Une nouvelle vague de terreur frappe Haïti. Dans la nuit du samedi 2 au dimanche 3 août, neuf personnes ont été enlevées à l’orphelinat Sainte Hélène, dans la commune de Kenscoff, par des hommes lourdement armés. Parmi les victimes : l’Irlandaise Gena Heraty, responsable de l’établissement, un enfant de 3 ans, et huit employés de l’organisation humanitaire Nos petits frères et sœurs.

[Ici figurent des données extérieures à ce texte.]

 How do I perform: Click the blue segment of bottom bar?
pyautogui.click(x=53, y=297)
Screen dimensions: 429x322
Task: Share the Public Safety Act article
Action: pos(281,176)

Selon le maire de Kenscoff, Masillon Jean, les ravisseurs ont opéré sans tirer un seul coup de feu, forçant un mur pour pénétrer dans le bâtiment. « Ils ont ciblé le dortoir de la responsable », a-t-il précisé. L’incident s’est produit aux alentours de 3 h 30 du matin, dans la localité isolée de Tête Bois-Pin.
L’orphelinat héberge environ 270 enfants, dont une cinquantaine vivant avec un handicap. La situation sur place reste tendue. Les ravisseurs ont permis à Gena Heraty de passer un appel téléphonique pour confirmer son enlèvement et donner de ses nouvelles. Aucune demande de rançon n’a été formulée à ce stade.
Depuis janvier 2025, la coalition criminelle « Viv ansanm » sème la terreur dans cette région montagneuse, forçant des dizaines de familles à fuir leurs maisons. Malgré les efforts déployés par la Police nationale d’Haïti, l’insécurité s’enracine à Kenscoff, désormais partiellement sous contrôle des gangs.